On Jan. 20, 1993, Becky Michelin and her older sister were startled awake by several loud bangs. At first, Becky called for her mom. No response. So the girls went looking for her, leaving their two younger brothers in bed.

They found Deidre Michelin lying on the ground. Blood was everywhere, but the sisters, ages three and five, still tried to get her up. Unsuccessful, they searched for their dad, whom they found unresponsive in another room with more blood — and a gun.

“I remember my sister helped me get dressed, and having on odd boots,” says Becky. “We went up the road to my uncle’s house to get him. I remember my uncle thinking we were lying. He’s like, ‘No, that’s not true.’ After that, I don’t remember what happened.”

What the 27-year-old now calls “The Tragedy” was the murder-suicide of her mom and dad in their Inuit community of Rigolet, N.L. It’s the most vivid memory of her childhood, but she refuses to allow it to define her or her mother. “She was a great person. She was beautiful. She was the best mom,” says Becky of Deidre. “She’s not just what happened to her.”

Becky and her three siblings stayed with their grandmother before being split up among different families. While some of the children remained in Rigolet, Becky was sent 130 kilometres away to North West River, N.L.

“Everything I knew was taken away from me. I was sent out of my community and [away from] all of my relatives,” reflects Michelin, who now lives in Happy Valley-Goose Bay, N.L. “I wasn’t with them anymore, so I felt like I was forgot about.”

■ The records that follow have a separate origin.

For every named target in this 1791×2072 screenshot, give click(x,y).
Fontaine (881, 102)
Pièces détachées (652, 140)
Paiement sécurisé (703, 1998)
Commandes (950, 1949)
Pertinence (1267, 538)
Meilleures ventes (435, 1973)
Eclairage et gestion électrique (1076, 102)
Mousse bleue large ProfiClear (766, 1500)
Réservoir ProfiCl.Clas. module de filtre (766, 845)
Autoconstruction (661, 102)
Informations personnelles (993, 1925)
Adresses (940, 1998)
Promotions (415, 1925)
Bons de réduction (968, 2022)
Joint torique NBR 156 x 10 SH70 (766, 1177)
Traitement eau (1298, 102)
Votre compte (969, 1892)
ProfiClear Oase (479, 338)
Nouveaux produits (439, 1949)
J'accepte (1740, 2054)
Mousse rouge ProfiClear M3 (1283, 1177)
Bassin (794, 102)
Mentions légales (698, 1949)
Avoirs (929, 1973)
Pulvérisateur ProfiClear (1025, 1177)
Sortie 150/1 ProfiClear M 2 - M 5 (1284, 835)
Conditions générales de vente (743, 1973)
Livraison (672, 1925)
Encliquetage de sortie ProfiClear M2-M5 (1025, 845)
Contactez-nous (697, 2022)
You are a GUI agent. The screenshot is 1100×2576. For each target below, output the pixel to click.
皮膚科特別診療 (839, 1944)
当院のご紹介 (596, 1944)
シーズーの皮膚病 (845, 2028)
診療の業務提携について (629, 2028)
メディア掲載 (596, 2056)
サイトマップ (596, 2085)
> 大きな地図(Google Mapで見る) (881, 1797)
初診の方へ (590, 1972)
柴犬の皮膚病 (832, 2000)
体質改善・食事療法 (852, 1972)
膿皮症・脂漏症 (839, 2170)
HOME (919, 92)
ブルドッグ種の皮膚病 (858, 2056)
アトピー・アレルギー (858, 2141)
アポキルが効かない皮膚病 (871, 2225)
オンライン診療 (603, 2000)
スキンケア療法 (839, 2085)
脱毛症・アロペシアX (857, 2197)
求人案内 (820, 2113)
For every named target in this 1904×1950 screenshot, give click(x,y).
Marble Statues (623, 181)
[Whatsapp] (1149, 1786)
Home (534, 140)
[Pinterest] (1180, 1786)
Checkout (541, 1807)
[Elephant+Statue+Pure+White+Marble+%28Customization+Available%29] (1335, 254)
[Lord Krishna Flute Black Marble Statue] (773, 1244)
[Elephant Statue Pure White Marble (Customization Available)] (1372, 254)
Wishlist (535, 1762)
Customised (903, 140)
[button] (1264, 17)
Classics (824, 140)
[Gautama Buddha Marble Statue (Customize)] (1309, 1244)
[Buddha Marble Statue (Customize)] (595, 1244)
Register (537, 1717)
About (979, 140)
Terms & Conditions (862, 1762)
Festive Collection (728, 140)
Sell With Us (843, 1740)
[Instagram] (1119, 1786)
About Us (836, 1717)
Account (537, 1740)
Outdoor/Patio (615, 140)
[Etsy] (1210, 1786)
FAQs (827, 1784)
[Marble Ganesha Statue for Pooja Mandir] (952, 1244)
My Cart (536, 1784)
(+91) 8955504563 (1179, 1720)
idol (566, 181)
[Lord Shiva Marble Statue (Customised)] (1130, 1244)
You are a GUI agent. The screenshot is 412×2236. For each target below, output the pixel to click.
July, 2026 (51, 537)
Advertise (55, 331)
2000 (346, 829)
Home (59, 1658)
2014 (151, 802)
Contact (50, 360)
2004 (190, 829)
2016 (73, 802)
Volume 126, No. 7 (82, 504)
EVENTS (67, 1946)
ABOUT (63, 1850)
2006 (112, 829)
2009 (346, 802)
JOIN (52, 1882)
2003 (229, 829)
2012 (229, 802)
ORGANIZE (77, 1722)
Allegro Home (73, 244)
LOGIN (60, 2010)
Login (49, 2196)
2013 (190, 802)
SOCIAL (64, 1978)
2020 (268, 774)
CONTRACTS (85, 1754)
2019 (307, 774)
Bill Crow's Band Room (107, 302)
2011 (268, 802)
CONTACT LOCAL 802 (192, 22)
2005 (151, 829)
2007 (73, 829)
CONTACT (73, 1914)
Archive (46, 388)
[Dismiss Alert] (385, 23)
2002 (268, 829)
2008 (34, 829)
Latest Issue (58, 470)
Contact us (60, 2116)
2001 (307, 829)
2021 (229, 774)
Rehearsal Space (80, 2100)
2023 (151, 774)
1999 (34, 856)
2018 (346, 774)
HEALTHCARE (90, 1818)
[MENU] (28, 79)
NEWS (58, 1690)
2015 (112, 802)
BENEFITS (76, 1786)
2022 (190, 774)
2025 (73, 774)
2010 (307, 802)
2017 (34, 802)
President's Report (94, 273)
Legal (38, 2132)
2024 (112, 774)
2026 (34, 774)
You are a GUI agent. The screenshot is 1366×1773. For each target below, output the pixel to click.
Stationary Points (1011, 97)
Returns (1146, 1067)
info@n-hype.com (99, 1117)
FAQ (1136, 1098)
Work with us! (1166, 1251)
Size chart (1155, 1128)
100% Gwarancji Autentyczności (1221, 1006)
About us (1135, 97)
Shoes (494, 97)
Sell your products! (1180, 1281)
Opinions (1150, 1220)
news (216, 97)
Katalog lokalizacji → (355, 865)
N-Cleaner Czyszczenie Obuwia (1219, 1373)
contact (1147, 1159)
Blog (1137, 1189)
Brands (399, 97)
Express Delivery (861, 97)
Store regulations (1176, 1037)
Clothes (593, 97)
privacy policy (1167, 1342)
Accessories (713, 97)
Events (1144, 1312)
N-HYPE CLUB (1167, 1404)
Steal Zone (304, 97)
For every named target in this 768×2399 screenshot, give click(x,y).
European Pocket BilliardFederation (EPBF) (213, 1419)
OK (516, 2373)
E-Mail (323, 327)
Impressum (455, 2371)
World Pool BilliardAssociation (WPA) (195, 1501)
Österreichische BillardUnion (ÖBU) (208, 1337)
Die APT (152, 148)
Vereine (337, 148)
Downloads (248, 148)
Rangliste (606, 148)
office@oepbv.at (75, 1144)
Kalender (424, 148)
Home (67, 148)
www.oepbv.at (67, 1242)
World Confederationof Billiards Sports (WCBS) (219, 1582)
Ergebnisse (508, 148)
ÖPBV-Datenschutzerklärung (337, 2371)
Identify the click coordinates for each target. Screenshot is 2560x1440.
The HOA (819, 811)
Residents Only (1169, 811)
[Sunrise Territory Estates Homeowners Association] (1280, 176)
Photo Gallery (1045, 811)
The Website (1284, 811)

Growing up, Becky had to deal with the aftermath of the tragedy alone. Loud noises scared her. She had nightmares. If she saw fake blood at Halloween, she cried. She would suddenly smell gunpowder when none was around. “It was just really bad,” she says quietly.

She was also living a new nightmare. One of her caregivers sexually abused her for years. At 15, she left that home, moving frequently until she could get her own apartment.

The separation and abuse were harsh in comparison to the fond memories of life with her parents. Deidre loved the outdoors and would take the kids boating and fishing. She even let them have a swing set in their bedroom. Becky’s dad, Jobe Wolfrey, spoiled her. She loved listening to the country song Daddy’s Girl on the radio with him.

Friends ask Michelin how she can have any love for her father. She realizes he must have suffered from mental illness to destroy their family like he did. “I look at the whole picture,” explains Michelin. “He did do this, but he was still my father.”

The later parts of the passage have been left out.